Jeff: The CIHR funding is wrapping up, but we received additional support through the federal government’s Impact Canada drug testing technology challenge last spring to further develop our approach. We would like to take it from simply a qualitative observation — “You have fentanyl or carfentanil” — and start telling clients the exact amounts in grams of what they have. This would be a huge transition. Currently, the best way to solve an addiction is to “taper” down and wean yourself off a drug. But without knowing what’s in your drugs, you are playing roulette every single time you inject something, and it becomes almost impossible to stop using.
Charlotte: I think we all have the capacity to put ourselves in other people’s shoes. The first step is listening to people who have been through things like homelessness or drug addiction. Harm reduction is one small drop in the bucket in terms of how we can help. A lot of people think it enables users. But if we can keep people alive and provide opportunities for mental health support, for employment support, for family reconnection, for community, one day hopefully they’ll be alive to accept an opportunity. I would have fewer dead friends if there had been safe injection sites a long time ago. My model of recovery was to find a farm, but that’s not going to work for everybody. Which is why it’s important to have a range of wonderful opportunities. “Wonderful opportunities” — that’s an oxymoron. All opportunities are wonderful. You don’t realize that until you don’t have any.
Jeff: When you go to an injection site, you realize right away that everybody who steps inside is a real person. They all came from somewhere. This project has opened my eyes to the difficult issues that we face as a society. Supervised injection sites support individuals through tough times. When somebody falls down, you lift them up. You don’t just leave them in a hole.
Charlotte: Ten years ago, I didn’t know what a master’s degree was. One day, when I was 20, I remember waking up and not even knowing my own name. I’ve never had such a fucked-up feeling: I wake up, smoke some crack and don’t know my name. So, no, I didn’t know that I’d ever go to university — and I feel so lucky that I am. I know that I have to help other people get here as well.
Jeff: I work towards cancer therapies, but cancer is such a difficult disease to understand. I’m grateful that part of my career is contributing to that base of knowledge. But this opioid research has a face to it, and it’s the most impactful work I’ve done. I think it’s extremely important for scientists to engage with the communities we serve, because the research we do is generally funded by public dollars.
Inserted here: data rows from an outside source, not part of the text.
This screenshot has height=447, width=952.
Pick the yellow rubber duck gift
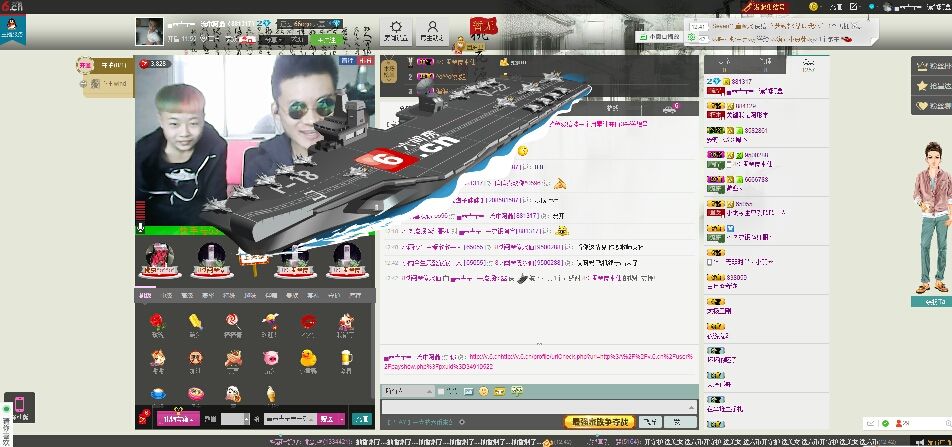click(x=309, y=357)
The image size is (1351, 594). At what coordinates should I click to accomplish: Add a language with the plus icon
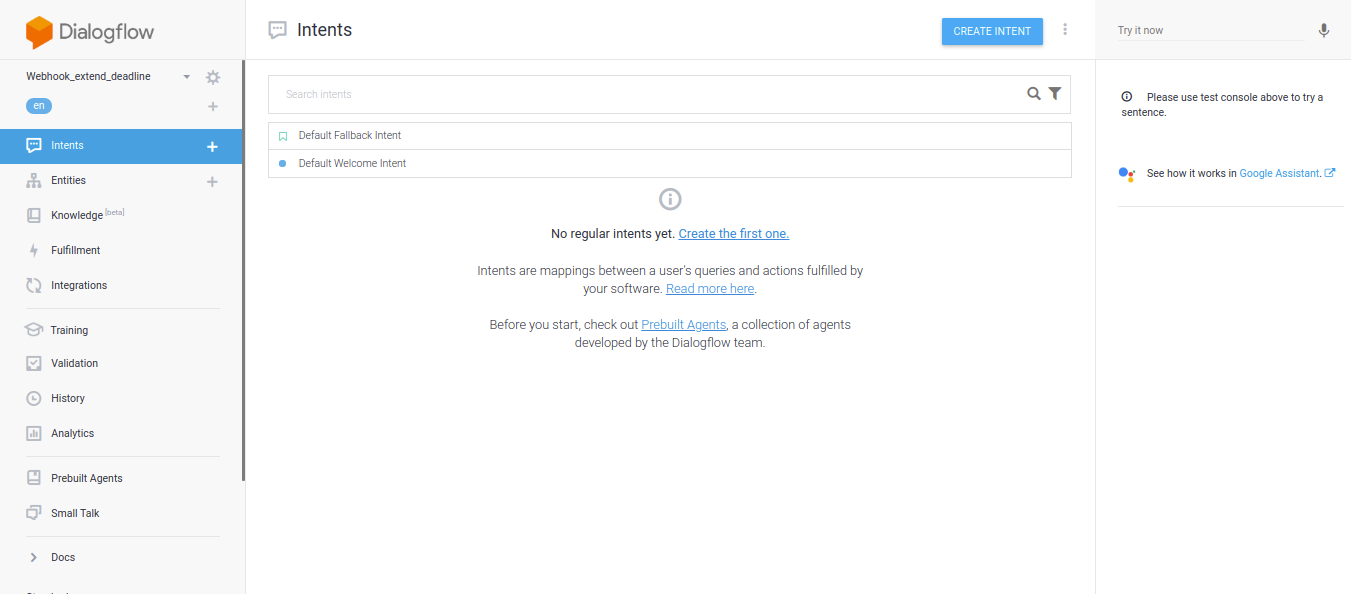212,107
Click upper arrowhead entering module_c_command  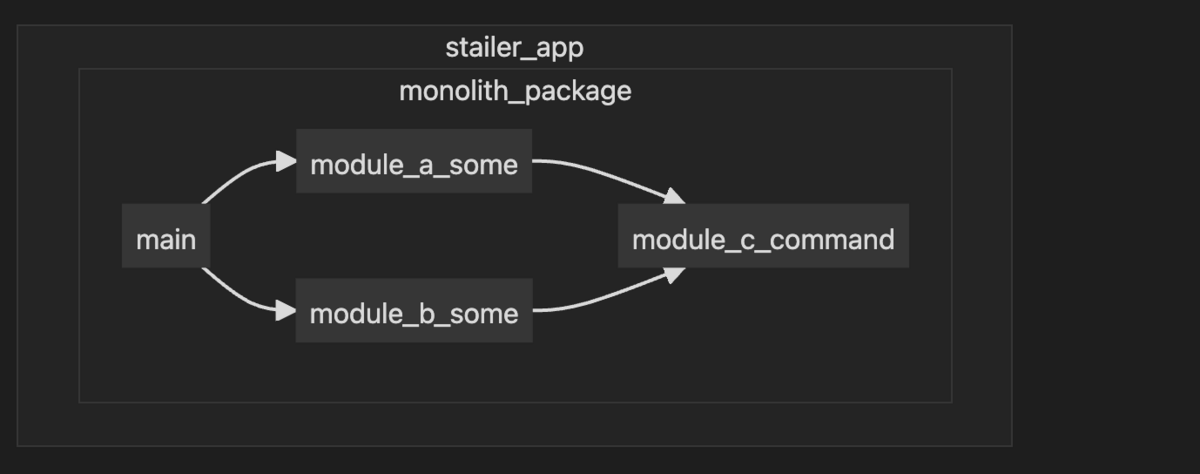(x=675, y=196)
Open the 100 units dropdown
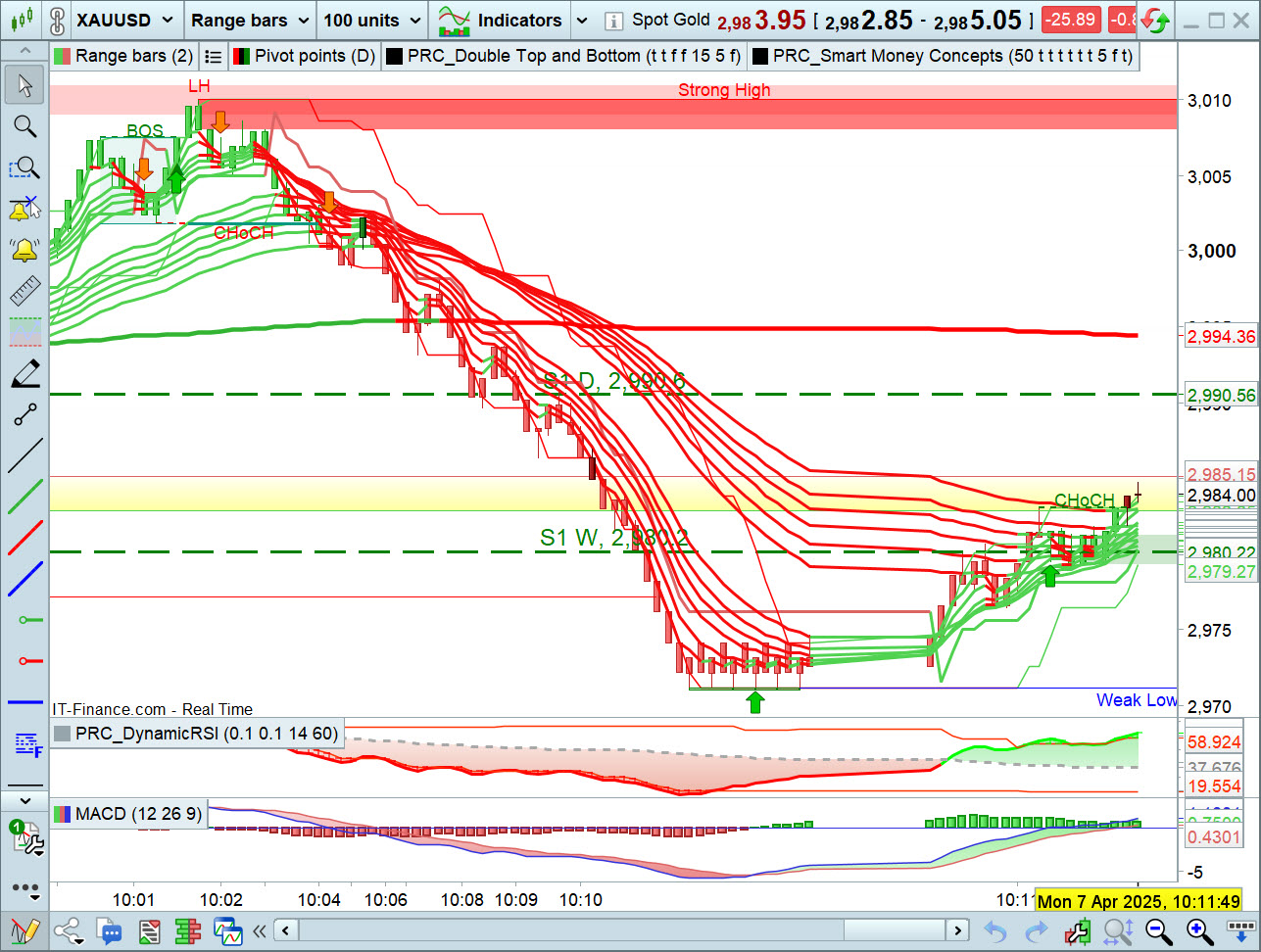The width and height of the screenshot is (1261, 952). [372, 20]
And I think that’s the reason that I and so many of my colleagues are into research: to understand this world better and figure out how to interact with one another in a more holistic way.
Charlotte: When I was using, I used to go to the Sandy Hill heath centre to get clean needles. Now I drop off people there pretty regularly. I try to avoid places where I’m too emotional, but I go there once a year for the annual drug user memorial. It’s a cardboard wall they bring out with pictures of people who have died. Every year, the wall gets bigger. Stigma is just like a wall. Even when you’re trying to do all the right things, you have to fight through that wall. That’s one of the reasons we’re creating a scholarship at Carleton for youth who have experienced homelessness, with help from Cora MacDonald at A Way Home Ottawa. It will cover tuition and housing. Almost all the homeless youth I’ve talked to want to go to school. I’ve been told that policies can’t involve kindness. I think that’s bullshit. One of my drug counsellors told me to get a PhD and said that if people who have been through things get into positions of power, that’s how structures become kinder. And then eventually, hopefully, we’ll have a kinder society.